Here are the ones I tested:
Abackup 5.22
AMI-Back 2.0i
Diavolo 3.7 Pro
Quarterback 7.3.1a

Here is the test system:
Amiga 3000D
Drives formated in PFS3
Cyberstorm 060 MKIII
Acard 2000 SUP SATA to 68pin SCSI
Mediator 3000Di
Radeon with DVI out
X Surf 100
QNAP NAS for backing up to
Rapidroad TCP/IP stack
SMBFS

My goal was to backup my Amiga partitions to a file on the NAS.



First Place:
AMI-Back 2.0i - This is a great package and was the clear winner. I bought this in the early 90's and have been using it ever since. It is very reliable the fastest to perform a backup. This speed is due to the fact that you cannot choose different compression routines and the default is clearly for speed and not compression. The software will allow you to backup many different methods (Full, Selective, Image, 911 recovery) and I used Full and Selective for my tests. I tested a full backup without filtering the archive bit and then a selective backup only backing up files without the archive bit. This is the only program, other than Abackup, that wrote over the network and AMI-Back will write to and restore with up to a 4 gig file. The program also came with a scheduler to automate the backup, the scheduler works great and takes manual intervention away from backup which is a great thing!

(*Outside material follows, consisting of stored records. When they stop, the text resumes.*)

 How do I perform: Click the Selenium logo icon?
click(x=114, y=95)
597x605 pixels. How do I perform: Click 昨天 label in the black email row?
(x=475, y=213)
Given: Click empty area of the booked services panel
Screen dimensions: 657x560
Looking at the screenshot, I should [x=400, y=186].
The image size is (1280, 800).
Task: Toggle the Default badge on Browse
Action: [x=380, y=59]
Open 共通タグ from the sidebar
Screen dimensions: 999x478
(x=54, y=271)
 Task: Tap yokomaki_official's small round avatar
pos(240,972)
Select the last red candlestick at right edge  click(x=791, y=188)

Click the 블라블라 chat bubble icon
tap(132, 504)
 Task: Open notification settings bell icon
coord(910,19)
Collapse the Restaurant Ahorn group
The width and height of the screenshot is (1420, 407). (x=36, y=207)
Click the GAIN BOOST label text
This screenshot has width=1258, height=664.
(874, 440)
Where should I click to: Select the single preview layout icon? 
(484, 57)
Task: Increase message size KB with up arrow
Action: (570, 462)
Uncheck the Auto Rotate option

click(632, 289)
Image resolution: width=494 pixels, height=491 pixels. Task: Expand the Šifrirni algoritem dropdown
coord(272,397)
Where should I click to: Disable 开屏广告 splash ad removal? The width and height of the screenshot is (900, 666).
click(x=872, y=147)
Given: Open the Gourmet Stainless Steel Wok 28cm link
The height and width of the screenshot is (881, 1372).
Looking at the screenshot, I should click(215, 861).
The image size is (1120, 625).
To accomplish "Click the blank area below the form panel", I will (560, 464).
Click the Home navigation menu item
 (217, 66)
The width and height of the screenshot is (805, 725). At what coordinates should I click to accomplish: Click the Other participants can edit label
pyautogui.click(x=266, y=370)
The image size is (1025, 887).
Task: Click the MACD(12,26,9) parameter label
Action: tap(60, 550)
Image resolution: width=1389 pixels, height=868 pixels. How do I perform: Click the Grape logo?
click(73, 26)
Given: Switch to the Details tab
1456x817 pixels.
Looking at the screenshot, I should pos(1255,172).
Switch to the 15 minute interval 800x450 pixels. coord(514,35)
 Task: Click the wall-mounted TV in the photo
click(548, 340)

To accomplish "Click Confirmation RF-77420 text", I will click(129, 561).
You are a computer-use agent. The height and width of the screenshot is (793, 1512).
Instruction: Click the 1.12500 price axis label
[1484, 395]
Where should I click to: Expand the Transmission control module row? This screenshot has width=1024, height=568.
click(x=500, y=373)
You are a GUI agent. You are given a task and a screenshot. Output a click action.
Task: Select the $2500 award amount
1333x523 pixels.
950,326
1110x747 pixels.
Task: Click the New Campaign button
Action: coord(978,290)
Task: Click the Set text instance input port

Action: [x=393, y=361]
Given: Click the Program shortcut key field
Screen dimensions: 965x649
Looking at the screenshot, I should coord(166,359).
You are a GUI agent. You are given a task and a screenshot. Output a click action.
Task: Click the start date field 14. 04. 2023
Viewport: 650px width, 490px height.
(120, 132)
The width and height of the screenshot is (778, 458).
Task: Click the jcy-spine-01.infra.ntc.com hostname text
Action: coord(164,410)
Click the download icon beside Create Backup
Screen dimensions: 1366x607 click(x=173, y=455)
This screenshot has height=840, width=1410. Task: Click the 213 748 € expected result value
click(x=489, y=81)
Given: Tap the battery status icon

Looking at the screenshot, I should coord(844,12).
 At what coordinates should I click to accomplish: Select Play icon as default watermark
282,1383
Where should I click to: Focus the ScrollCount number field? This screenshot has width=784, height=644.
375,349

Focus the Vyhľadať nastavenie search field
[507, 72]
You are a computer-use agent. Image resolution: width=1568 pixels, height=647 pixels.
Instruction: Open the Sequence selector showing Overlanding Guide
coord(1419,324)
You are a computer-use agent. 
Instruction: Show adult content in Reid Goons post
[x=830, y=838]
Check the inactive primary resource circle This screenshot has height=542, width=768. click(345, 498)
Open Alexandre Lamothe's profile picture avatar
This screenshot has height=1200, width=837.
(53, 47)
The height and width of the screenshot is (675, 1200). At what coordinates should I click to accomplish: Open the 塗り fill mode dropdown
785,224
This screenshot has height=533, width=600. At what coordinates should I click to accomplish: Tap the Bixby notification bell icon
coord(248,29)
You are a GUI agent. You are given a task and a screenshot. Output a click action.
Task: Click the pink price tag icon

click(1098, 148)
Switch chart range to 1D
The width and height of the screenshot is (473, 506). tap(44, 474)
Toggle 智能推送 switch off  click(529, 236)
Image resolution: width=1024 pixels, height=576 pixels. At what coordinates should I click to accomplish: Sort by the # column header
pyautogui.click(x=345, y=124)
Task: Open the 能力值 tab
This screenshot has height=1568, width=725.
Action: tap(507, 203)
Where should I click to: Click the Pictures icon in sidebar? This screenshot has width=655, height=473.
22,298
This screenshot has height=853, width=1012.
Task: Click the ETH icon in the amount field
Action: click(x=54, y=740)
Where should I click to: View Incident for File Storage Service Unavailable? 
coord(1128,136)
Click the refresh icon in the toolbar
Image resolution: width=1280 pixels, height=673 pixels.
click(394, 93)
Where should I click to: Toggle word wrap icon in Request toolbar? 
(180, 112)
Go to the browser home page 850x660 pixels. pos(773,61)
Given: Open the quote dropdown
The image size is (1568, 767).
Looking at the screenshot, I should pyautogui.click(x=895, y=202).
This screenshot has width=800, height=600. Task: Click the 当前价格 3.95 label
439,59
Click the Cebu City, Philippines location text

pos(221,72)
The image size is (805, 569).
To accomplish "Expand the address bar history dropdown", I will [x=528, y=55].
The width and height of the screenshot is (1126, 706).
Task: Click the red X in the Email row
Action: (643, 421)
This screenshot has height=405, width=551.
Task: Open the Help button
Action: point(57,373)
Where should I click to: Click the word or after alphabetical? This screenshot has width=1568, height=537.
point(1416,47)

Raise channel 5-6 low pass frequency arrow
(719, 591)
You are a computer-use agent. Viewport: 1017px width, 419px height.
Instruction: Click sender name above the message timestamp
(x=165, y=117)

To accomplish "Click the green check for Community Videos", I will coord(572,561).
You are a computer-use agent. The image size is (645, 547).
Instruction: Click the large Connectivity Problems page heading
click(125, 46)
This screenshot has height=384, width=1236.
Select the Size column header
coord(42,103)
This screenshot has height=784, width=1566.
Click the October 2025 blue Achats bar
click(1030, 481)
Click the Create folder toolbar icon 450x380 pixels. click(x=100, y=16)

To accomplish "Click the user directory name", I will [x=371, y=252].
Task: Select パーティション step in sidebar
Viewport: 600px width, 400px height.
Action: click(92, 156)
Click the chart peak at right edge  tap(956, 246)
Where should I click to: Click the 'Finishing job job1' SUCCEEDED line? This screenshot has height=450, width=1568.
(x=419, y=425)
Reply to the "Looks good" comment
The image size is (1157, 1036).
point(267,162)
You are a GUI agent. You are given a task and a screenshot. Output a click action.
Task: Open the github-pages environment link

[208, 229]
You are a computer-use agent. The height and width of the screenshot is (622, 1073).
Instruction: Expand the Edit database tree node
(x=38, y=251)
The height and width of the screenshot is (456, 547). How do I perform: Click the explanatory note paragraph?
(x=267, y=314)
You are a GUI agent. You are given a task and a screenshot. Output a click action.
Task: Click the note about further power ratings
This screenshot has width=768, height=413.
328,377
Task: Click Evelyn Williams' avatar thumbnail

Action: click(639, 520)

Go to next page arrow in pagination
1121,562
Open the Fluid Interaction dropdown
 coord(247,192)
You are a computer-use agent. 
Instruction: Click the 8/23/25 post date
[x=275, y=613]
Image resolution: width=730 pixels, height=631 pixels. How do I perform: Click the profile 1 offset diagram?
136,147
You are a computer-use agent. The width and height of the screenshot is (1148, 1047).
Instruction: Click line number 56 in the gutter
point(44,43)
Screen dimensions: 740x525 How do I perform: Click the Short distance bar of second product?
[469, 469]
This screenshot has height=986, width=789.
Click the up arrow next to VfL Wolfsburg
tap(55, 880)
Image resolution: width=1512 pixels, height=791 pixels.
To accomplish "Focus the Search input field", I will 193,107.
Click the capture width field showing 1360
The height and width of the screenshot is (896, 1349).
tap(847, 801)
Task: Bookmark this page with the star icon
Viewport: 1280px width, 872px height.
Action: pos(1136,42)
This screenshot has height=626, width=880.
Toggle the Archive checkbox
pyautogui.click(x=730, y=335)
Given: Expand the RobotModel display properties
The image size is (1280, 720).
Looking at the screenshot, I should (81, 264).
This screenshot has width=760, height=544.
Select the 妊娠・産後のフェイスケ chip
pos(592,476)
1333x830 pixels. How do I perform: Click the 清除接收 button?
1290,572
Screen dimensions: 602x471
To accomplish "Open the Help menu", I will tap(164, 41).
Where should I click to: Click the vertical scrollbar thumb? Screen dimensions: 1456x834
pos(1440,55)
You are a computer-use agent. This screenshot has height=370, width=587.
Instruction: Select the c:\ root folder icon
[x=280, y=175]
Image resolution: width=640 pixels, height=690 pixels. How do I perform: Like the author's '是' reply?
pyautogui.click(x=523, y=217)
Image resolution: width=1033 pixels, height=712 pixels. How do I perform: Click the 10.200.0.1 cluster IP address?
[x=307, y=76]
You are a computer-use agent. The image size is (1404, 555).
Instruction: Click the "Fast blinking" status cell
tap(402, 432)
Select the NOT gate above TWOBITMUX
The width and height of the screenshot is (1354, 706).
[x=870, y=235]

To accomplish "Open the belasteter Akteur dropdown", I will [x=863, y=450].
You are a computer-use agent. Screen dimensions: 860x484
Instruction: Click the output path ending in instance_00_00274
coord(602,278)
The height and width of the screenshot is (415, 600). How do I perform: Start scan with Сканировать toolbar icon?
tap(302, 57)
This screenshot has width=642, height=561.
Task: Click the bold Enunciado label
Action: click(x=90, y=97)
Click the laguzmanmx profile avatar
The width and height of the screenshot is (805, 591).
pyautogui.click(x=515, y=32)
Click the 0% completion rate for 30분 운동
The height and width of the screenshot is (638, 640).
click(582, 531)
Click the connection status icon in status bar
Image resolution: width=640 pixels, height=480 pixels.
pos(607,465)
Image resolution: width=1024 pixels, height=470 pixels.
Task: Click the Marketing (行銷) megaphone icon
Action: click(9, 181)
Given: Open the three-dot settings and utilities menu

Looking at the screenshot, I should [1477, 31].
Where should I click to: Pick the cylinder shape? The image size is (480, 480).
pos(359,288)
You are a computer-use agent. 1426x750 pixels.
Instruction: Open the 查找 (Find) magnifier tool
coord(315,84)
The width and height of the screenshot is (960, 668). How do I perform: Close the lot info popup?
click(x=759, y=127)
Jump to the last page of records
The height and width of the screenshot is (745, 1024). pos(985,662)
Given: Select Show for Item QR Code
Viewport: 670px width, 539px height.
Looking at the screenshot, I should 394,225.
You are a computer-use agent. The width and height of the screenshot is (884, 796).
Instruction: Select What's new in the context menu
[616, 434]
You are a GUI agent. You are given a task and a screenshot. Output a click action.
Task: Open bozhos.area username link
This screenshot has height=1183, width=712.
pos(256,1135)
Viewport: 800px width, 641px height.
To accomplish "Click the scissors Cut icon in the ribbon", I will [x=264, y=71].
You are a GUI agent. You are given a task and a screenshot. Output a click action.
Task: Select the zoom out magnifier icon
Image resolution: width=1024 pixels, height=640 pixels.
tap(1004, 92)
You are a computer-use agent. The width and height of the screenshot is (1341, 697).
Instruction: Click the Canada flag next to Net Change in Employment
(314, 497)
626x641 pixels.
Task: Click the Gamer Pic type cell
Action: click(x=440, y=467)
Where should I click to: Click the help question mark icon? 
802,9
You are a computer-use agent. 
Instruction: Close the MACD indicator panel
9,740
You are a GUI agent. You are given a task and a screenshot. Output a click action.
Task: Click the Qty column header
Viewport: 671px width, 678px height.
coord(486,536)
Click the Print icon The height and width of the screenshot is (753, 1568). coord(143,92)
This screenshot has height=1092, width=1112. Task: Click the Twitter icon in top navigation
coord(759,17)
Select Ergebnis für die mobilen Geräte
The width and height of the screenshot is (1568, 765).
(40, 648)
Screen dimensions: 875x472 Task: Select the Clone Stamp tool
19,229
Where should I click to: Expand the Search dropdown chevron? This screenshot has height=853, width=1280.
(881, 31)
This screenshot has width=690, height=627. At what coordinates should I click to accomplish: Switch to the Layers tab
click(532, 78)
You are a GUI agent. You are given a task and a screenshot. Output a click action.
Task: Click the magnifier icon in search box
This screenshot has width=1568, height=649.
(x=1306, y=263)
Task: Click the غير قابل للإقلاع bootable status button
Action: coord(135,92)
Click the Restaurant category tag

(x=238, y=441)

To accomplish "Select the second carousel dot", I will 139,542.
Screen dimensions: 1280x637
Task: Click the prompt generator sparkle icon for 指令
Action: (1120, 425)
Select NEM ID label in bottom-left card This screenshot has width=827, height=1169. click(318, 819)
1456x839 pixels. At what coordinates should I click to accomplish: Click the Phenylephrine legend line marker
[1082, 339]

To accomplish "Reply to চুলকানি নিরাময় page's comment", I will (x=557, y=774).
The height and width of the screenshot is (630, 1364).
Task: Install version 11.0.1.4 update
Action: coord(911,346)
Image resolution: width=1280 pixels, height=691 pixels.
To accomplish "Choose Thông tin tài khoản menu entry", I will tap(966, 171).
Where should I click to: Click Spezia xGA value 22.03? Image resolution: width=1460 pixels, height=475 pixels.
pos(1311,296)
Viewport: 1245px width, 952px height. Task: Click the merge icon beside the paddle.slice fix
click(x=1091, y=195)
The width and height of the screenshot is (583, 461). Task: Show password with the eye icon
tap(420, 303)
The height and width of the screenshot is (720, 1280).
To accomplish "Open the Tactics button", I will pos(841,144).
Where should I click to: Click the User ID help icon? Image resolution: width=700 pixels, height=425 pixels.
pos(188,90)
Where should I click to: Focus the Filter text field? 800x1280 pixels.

The only issues I ran into were the interface is old and you have to manually type drives and file name, and it uses index files that write to s:. The index files are annoying in that you need to keep them to restore data, you can rebuild an index file so if you lose them you still can restore your data. You also have to be careful when you restore the file so the file actually restores to where it is suppose to. If you don't have the drive selected, it will write to what ever drive is selected. I would read the manual for AMI-Back or frankly all the options, to get the right setup and know what is going on with them.

Second Place:
Abackup 5.22- I did try using this for many months since it had a modern interface but, it became unstable and gave strange errors and locks up hard occasionally. I attribute this to somewhat to sloppy programming of Abackup, because it has given me issues in the past and all the other backup software run flawlessly. Abackup (when it works) has all the modern features I was looking for and a decent interface. It does not come with a automatic backup scheduler, but it has it where it counts and will restore reliable on my other A4000 (that isn't hacked to death like the 3k and on an older BB4.)

Third Place:
Diavolo 3.7 Pro - This was a decent package and was similar in capabilities to AMIBack, but it had a newer interface and could select different compression methods. It had decent error trapping to protect backups, which was nice to guarantee a valid backup. The only feature that dropped it way down in the list is that is would not write across the network to the NAS, at least is gave a controlled error and didn't run to guru land. It also didn't have a scheduler, like in AMI-Back that I have grown used to.

Fourth Place:
Quarterback 7.3.1a - This was really a disappointment. The interface was not clean and often showed prior screens. It would guru once you tried selecting the NAS to back up to. It is between Ami-Back and Diavolo for the interface and usability. I did backup locally with it to test it out, and it worked rather well. It has a lot of add on programs I didn't test.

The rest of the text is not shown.